IMMULITE® Troponin I is a solid-phase, two-site chemiluminescent enzyme immunometric assay for use with the IMMULITE Automated Analyzer and designed for the quantitative measurement of troponin I in serum, heparinized or EDTA plasma. It is intended strictly for in vitro use as an aid in the diagnosis of acute myocardial infarction (AMI).

IMMULITE® Turbo Troponin I is a clinical device for use with the IMMULITE® Automated Immunoassay Analyzer. Turbo Troponin I is a solid-phase, two-site chemiluminescent enzyme IMMULITE® IMMODETTE Thiroo - Hopenin 1- 15-a USMULITF Automated Analyzer and designed for the quantitative measurement of troponin I in serum, heparinized or EDTA plasma.

The provided text is a 510(k) summary for the IMMULITE® Turbo Troponin I device, which is an in vitro diagnostic assay. It primarily focuses on regulatory approval and substantial equivalence to a predicate device.

Unfortunately, the provided document does not contain the detailed study information required to fully answer your request regarding acceptance criteria and performance studies. Specifically, it lacks:

• A table of acceptance criteria and reported device performance.
• Sample sizes for test sets, data provenance, and details on ground truth establishment (number of experts, qualifications, adjudication).
• Information on multi-reader multi-case (MRMC) comparative effectiveness studies.
• Standalone algorithm performance.
• Sample size and ground truth establishment for the training set.

The document states, "The data presented in this summary of safety and effectiveness is the data that the Food and Drug Administration (FDA) used to find DPC substantial equivalence for IMMULITE® Turbo Troponin I." However, this summary itself does not present that data, but rather attests to its submission to the FDA.

Therefore,Based on the provided document, here's what can be extracted:

1. A table of acceptance criteria and the reported device performance:

This information is not provided in the given 510(k) summary. The document states that data was presented to the FDA to establish substantial equivalence, but the specifics of that data, including performance metrics against acceptance criteria, are not detailed in this summary.

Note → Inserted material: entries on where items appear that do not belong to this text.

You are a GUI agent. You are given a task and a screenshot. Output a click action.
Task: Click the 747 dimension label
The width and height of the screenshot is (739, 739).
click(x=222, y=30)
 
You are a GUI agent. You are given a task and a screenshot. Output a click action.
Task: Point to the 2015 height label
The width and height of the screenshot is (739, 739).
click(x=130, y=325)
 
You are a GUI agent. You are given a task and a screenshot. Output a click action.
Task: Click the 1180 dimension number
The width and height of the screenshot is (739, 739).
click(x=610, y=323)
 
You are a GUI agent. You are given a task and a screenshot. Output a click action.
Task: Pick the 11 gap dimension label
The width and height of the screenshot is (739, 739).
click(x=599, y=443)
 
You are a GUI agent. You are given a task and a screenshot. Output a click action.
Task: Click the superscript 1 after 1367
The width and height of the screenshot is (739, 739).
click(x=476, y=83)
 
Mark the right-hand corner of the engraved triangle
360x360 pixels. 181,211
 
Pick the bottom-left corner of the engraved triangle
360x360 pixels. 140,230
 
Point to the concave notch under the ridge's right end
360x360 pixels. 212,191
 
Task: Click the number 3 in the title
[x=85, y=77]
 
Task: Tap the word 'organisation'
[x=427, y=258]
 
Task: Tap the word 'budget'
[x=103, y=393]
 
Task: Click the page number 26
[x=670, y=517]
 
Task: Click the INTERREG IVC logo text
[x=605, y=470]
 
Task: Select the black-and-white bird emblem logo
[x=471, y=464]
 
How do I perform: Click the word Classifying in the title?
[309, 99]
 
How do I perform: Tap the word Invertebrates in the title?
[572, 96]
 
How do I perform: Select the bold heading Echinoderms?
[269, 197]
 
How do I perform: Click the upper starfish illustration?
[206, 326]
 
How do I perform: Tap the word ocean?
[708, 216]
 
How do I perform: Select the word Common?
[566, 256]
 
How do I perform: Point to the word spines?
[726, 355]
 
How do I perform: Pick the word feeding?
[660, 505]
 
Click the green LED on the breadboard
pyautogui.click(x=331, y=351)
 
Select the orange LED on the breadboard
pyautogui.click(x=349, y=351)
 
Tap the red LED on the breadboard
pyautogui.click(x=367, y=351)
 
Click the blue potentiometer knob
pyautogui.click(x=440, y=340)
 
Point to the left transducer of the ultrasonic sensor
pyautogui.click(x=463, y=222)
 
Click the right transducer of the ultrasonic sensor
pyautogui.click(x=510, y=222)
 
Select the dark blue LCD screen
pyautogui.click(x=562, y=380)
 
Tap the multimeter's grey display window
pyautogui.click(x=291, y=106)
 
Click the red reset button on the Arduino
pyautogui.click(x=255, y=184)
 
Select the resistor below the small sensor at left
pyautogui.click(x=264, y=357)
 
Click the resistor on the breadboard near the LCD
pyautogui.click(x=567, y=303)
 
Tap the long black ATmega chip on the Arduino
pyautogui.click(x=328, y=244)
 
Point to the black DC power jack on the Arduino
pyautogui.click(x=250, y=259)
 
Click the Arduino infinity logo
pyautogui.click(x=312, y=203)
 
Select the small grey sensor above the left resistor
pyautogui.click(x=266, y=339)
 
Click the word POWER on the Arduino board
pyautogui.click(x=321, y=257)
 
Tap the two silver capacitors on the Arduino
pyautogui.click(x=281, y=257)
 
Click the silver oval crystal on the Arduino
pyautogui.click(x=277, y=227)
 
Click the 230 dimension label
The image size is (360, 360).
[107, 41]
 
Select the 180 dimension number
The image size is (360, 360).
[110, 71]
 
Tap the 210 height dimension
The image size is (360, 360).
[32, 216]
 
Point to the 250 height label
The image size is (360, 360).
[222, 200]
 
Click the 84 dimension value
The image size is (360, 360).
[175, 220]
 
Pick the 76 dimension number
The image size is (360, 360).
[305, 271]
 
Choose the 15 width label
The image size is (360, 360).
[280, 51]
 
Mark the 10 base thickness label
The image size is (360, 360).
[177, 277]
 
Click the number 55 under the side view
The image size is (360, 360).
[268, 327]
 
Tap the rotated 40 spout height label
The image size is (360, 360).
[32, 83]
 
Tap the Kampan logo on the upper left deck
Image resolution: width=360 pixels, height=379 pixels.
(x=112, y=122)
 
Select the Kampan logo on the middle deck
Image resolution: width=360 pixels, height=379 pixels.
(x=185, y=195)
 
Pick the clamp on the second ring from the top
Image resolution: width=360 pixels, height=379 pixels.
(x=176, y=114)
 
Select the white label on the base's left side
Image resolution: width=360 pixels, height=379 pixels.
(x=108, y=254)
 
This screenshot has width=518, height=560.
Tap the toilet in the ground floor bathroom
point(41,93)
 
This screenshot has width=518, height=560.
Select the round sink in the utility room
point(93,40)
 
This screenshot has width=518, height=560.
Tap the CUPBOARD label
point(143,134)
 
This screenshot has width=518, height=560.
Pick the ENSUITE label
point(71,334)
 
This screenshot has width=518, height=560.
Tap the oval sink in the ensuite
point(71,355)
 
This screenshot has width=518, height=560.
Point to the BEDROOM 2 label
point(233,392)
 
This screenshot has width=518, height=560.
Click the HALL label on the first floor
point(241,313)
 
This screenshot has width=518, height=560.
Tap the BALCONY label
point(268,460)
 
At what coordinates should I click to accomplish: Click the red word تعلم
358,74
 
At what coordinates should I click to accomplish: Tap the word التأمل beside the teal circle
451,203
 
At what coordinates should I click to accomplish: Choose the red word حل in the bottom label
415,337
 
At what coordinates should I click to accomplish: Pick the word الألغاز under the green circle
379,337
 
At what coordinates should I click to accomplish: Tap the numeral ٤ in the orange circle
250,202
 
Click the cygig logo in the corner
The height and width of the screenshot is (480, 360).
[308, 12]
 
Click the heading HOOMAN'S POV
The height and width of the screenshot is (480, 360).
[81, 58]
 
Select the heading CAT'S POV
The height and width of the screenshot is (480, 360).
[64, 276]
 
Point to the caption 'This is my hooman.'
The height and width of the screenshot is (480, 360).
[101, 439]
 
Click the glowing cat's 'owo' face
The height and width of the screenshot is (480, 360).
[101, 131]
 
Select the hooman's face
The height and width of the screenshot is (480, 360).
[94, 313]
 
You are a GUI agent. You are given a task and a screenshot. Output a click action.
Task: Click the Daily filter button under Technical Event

2. Sample size used for the test set and the data provenance (e.g. country of origin of the data, retrospective or prospective):

This information is not provided in the given 510(k) summary.

3. Number of experts used to establish the ground truth for the test set and the qualifications of those experts (e.g. radiologist with 10 years of experience):

This information is not provided in the given 510(k) summary. Given that this is an in vitro diagnostic device for quantitative measurement of Troponin I, the "ground truth" would typically come from clinical diagnosis (e.g., diagnosis of Acute Myocardial Infarction by clinicians) and potentially other established diagnostic methods, rather than expert interpretation of images/signals by a specific number of experts in the way that an AI for imaging would. However, the details of how this was established are absent.

4. Adjudication method (e.g. 2+1, 3+1, none) for the test set:

This information is not provided in the given 510(k) summary.

5. If a multi reader multi case (MRMC) comparative effectiveness study was done, If so, what was the effect size of how much human readers improve with AI vs without AI assistance:

This information is not applicable/not provided. This device is an automated immunoassay analyzer for quantitative measurement of a biomarker (Troponin I), not an AI-assisted diagnostic imaging device requiring human "readers" in the context of MRMC studies.

6. If a standalone (i.e. algorithm only without human-in-the-loop performance) was done:

The device described is an "Automated Immunoassay Analyzer" that performs "quantitative measurement of troponin I". This implies a fully automated, standalone performance of the analytical measurement. However, the performance metrics of this standalone operation are not detailed in the summary. The intended use specifies it is "an aid in the diagnosis of acute myocardial infarction (AMI)," meaning the result requires interpretation by a clinician, but the measurement itself is automated.

7. The type of ground truth used (expert consensus, pathology, outcomes data, etc.):

The device is intended as "an aid in the diagnosis of acute myocardial infarction (AMI)." Therefore, the "ground truth" for evaluating its effectiveness would likely be based on:
* Clinical diagnosis of AMI: Established by a combination of clinical symptoms, ECG changes, and other cardiac biomarker levels (e.g., CK-MB, Myoglobin, serial Troponin measurements if a reference method was used).
* Outcomes data: Although typically not the primary "ground truth" for an acute diagnostic, long-term patient outcomes linked to a confirmed AMI diagnosis would be relevant.

The specific method for establishing this ground truth in the study is not described in the summary.

8. The sample size for the training set:

This information is not provided in the given 510(k) summary. For an immunoassay device, the concept of a "training set" in the context of machine learning (as often implied by this question in AI/ML performance studies) is usually not directly applicable. Instead, there would be studies for assay development, optimization, calibration, and validation, which involve significant sample testing. The details of these are not here.

9. How the ground truth for the training set was established:

This information is not provided in the given 510(k) summary.